Along with wearing a mask, here are a few resources I would suggest for keeping yourself and others safe:
- The People’s CDC has a Covid rate tracker and guides on how to gather safely and what to do if you get Covid
- I buy my masks from Bona Fide masks (NIOSH certified) and from distributors listed on 3M’s website. For the newest variants, an N95 or better offers you the best protection, but consider at least a KN95.

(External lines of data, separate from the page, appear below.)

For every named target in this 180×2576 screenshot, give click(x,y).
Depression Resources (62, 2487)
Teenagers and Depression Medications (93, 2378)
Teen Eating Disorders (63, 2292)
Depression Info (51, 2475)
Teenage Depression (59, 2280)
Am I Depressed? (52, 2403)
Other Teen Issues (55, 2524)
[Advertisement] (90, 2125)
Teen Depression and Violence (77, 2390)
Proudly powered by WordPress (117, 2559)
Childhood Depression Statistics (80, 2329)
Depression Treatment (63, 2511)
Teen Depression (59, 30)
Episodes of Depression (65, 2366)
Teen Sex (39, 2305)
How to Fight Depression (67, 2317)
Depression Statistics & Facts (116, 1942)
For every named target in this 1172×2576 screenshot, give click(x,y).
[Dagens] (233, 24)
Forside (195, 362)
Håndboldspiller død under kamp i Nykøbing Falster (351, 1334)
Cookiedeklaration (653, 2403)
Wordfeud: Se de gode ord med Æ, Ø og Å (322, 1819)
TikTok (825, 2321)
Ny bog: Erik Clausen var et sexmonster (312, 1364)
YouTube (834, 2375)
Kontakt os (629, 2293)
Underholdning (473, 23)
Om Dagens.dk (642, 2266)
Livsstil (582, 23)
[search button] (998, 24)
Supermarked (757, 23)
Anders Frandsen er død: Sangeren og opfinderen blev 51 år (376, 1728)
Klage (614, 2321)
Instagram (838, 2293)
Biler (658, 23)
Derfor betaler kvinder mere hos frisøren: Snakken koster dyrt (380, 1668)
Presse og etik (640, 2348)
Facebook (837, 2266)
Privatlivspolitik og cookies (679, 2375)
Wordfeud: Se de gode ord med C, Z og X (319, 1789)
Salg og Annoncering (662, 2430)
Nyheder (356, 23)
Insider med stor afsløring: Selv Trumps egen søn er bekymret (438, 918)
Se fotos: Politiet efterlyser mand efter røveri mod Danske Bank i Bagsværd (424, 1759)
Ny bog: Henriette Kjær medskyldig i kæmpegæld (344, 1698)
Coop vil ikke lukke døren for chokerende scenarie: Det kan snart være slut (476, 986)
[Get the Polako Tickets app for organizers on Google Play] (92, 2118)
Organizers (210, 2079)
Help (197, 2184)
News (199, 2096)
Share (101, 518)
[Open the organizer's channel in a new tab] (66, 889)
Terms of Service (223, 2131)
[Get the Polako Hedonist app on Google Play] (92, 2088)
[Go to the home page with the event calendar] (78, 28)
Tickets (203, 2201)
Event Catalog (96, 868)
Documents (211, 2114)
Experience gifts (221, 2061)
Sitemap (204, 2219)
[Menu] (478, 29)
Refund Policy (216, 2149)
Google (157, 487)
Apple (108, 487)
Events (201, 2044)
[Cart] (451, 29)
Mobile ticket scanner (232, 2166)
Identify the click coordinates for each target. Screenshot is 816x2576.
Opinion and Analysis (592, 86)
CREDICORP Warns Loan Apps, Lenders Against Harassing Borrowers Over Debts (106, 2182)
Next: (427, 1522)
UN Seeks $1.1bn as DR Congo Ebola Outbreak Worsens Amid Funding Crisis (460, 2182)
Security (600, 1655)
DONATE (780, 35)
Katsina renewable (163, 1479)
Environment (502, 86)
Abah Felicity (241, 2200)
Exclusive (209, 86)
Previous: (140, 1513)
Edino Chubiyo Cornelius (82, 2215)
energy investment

- If you can’t afford to buy quality masks, these services offer masks for free:
- At least for now, HRSA lets you search for pharmacies near you that may have free N95s
- Twitter-based mask distribution:
- Mandate Masks US has information about mask distribution programs as well as info about mask advocacy and COVID prevention efforts
If you read this whole thing, thank you. I hope it inspires you to put a few mitigation tools you might have set aside back in your toolbox, especially masking. And to return to what I said at the beginning, Covid and its effects, and public health in general, are inextricable from the environment in which we do critical work. I started my freelance career during the pandemic. Over the past three years I’ve had many occasions to think about why a particular project matters, against the horrific backdrop of everything that’s happened. If you have felt this way or are currently, I see you. All I can say is that I hope things are better soon, and I take comfort in knowing I am doing my part to protect myself and others in the hope of a better future where my work can feel more meaningful. I hope you’re able to do the same.
Emily Price is a freelance writer and PhD candidate in literature based in Brooklyn, NY.